Weather warning today: high winds this afternoon (weather in Canberra doesn't usually mean rain). But forecasts here seem to be just as unreliable as in the UK; it has been the most perfect day; cold enough to see your breath first thing in the morning, warming quickly to hot but not burning sun, cloudless sky, gentle breezes. Heaven.
Today's activities included a brisk morning walk round the local lake (large pond, really), looking nosily and critically at the lakeside houses, a visit to the National Museum of Australia, where it was difficult not to be immensely saddened by the history of the indigenous people, but where I was treated to a splendid example of Australian laid-back obligingness (is that a word?). There is an exhibition of very ancient and precious Aboriginal artefacts which is too fragile to remain in continuous light, so is only shown for 15 minutes at the start of each hour. We arrived early, and the "host" (member of Museum staff) opened the room especially for us; we had the entire exhibition to ourselves, and it was remarkable indeed. After lunch in the sun, we had a lovely walk around (part of) Lake Burley Griffin, then decided that we had had enough culture for today, and pootled off to have our poor tired feet treated to a pedicure and painted toenails. We sat in shiatsu massage chairs which vibrated, pinched and thumped our backs in the most alarming way while surly girls with very limited English improved our lumpy European feet for us. Exercise, culture and grooming - a great combination, apart from being beaten up by your chair.

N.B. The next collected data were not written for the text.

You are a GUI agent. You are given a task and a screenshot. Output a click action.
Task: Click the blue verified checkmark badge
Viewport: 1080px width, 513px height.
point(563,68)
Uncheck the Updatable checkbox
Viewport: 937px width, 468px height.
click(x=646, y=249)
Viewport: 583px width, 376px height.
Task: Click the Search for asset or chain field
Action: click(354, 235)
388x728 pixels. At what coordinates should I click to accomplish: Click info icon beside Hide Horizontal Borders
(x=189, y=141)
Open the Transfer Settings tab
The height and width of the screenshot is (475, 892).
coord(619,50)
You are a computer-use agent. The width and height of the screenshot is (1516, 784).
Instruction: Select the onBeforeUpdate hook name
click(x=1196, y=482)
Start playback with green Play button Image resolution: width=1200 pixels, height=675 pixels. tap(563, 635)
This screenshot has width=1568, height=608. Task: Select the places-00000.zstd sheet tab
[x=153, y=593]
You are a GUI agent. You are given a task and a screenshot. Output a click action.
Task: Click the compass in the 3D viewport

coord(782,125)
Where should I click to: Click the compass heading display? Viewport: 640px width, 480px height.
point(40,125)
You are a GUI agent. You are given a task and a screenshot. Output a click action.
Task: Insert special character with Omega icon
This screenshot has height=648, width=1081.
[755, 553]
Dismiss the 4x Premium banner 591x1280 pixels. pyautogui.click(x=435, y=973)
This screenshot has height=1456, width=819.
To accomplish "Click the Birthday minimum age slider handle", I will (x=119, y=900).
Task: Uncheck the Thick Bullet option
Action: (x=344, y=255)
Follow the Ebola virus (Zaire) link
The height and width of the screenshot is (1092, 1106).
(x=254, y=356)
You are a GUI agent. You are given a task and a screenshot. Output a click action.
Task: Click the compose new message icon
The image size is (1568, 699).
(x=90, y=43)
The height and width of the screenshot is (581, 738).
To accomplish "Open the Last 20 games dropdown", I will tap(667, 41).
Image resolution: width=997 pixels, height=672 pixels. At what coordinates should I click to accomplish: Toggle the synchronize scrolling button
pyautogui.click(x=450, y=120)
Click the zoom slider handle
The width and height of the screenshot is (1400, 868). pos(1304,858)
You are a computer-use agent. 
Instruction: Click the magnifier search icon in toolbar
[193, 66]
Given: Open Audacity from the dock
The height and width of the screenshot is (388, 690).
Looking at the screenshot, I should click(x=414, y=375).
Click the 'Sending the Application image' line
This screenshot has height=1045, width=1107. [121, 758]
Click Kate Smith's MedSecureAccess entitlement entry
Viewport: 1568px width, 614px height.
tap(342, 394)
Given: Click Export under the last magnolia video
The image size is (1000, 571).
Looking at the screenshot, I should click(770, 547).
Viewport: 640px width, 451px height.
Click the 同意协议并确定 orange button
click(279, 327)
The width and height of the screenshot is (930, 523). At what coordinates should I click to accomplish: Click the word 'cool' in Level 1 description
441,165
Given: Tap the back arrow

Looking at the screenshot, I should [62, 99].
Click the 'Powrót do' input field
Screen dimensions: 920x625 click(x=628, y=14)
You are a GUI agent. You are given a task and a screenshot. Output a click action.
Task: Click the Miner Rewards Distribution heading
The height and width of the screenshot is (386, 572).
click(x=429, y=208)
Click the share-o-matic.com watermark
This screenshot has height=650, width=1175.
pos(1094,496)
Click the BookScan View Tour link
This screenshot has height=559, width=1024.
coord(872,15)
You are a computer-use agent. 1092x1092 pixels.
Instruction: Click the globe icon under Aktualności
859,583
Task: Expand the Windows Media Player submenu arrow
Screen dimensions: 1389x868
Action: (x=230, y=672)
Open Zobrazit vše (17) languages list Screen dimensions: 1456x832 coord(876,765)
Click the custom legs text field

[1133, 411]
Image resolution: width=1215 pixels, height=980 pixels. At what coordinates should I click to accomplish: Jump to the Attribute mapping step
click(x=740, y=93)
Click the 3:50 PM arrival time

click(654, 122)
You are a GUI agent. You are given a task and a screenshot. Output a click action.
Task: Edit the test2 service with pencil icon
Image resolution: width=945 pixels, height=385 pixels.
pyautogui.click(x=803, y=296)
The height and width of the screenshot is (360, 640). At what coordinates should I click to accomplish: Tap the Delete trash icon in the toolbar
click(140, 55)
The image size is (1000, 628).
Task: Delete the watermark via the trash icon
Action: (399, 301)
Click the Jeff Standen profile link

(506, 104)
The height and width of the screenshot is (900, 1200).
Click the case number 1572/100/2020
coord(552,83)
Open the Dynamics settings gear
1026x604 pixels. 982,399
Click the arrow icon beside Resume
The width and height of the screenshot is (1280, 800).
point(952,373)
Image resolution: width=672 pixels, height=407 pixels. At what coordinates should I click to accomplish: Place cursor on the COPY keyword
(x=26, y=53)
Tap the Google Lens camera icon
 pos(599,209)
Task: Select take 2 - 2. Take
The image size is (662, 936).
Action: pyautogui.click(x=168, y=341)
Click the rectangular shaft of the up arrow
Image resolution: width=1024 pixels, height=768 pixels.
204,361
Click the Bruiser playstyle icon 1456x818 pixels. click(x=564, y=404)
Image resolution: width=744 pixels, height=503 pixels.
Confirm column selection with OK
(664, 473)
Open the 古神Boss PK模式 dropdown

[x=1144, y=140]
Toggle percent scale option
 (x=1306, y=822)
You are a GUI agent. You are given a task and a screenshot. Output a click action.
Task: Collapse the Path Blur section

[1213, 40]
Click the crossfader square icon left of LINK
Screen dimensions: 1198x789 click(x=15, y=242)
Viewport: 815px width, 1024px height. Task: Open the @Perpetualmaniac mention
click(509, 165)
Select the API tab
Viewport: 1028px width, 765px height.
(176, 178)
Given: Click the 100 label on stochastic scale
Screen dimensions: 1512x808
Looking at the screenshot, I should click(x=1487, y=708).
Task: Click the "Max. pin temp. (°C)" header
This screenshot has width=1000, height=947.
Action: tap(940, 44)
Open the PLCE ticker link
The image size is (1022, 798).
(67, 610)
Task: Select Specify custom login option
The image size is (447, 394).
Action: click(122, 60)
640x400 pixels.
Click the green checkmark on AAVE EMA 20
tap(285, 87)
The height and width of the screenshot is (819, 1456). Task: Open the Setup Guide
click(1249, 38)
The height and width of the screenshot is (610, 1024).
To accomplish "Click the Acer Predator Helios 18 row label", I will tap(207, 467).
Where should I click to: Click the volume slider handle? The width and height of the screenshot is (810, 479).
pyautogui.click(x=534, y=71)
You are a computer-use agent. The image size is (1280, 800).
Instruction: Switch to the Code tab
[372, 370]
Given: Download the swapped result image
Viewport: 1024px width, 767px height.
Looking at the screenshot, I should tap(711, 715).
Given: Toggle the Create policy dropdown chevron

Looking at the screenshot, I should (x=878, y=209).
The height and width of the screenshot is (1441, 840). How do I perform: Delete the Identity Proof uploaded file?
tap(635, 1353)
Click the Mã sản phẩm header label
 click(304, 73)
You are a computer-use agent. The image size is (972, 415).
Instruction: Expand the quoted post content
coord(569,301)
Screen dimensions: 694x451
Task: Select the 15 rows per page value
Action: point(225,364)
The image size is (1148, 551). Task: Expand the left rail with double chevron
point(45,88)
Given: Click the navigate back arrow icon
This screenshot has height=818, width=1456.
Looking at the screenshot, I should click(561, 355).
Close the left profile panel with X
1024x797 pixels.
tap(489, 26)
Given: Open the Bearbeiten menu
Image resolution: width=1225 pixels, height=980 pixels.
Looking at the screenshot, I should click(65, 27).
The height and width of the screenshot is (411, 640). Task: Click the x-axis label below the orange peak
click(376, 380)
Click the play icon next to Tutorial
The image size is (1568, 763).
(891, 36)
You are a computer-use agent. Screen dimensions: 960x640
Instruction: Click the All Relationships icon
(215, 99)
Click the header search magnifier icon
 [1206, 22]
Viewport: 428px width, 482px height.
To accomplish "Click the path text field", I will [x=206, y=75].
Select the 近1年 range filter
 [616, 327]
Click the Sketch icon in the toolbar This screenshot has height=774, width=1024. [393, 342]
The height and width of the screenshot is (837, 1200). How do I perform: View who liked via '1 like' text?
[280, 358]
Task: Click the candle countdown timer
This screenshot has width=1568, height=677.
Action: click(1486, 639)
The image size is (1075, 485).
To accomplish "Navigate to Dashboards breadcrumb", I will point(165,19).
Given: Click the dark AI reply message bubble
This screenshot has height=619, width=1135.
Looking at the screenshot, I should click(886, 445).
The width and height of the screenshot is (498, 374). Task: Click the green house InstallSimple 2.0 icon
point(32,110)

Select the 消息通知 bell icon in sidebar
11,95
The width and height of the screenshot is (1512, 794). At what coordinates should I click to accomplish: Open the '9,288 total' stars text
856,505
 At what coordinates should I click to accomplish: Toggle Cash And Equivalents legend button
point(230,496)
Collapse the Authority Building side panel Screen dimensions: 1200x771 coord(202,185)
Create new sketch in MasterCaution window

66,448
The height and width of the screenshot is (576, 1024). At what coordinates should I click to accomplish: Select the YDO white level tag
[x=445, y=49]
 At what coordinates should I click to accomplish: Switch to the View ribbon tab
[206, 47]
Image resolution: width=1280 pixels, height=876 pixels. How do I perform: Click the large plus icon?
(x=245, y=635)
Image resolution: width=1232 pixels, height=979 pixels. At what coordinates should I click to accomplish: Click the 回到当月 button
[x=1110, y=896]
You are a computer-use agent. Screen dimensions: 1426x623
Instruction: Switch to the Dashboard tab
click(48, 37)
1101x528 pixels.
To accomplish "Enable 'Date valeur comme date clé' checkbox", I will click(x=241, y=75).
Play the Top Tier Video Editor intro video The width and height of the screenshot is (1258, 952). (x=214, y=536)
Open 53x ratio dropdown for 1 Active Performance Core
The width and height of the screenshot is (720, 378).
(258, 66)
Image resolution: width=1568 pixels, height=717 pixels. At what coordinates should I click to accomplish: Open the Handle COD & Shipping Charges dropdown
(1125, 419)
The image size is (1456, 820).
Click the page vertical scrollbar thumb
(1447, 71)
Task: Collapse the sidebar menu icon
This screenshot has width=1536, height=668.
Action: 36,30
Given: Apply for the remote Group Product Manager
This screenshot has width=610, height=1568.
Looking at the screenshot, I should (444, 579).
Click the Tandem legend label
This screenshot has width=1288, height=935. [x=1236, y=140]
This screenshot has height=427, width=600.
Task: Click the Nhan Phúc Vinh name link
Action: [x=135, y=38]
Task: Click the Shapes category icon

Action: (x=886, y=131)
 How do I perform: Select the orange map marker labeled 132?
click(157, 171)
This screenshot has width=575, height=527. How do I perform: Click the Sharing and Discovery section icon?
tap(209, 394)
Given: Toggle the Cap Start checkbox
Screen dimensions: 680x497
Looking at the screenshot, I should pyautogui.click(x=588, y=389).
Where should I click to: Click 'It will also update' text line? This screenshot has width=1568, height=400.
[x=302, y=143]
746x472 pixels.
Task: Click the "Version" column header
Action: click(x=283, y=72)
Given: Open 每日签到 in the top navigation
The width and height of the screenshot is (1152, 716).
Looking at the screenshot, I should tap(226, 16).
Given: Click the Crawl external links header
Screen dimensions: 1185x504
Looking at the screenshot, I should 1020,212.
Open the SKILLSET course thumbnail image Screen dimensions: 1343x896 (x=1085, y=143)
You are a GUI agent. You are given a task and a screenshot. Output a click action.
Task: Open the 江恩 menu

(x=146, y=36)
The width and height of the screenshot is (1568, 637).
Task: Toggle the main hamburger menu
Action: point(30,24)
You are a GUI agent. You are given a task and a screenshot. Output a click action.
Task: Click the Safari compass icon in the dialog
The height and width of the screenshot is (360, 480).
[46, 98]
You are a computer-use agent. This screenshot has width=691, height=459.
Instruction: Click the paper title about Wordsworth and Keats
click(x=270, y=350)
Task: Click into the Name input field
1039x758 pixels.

On the way home in rush hour - which means more than ten cars on the road at any one time - we stopped for half an hour on the even quieter road where we had seen kangaroos in the dusk the other night, and waited. I waited patiently. Herself waited very impatiently indeed, as it seems to have become a point of national honour, as she sees it, for me to have a proper encounter with kangaroos. And eventually, there they were, by a pool, about ten of them. Herself was actually heard to call "Skippy!" and make that little noise you use for cats. We looked at them, they looked at us, striking delightful poses. We took photos, and they decided enough was enough, and bounced away. National honour was upheld; tourist with very clean feet and pink lacquered toenails was delighted.
My sister has pointed out that I haven't actually said if I'm enjoying myself or not. It's beyond enjoyment; I am seriously thinking about becoming an illegal immigrant. Skippy, my heart is yours.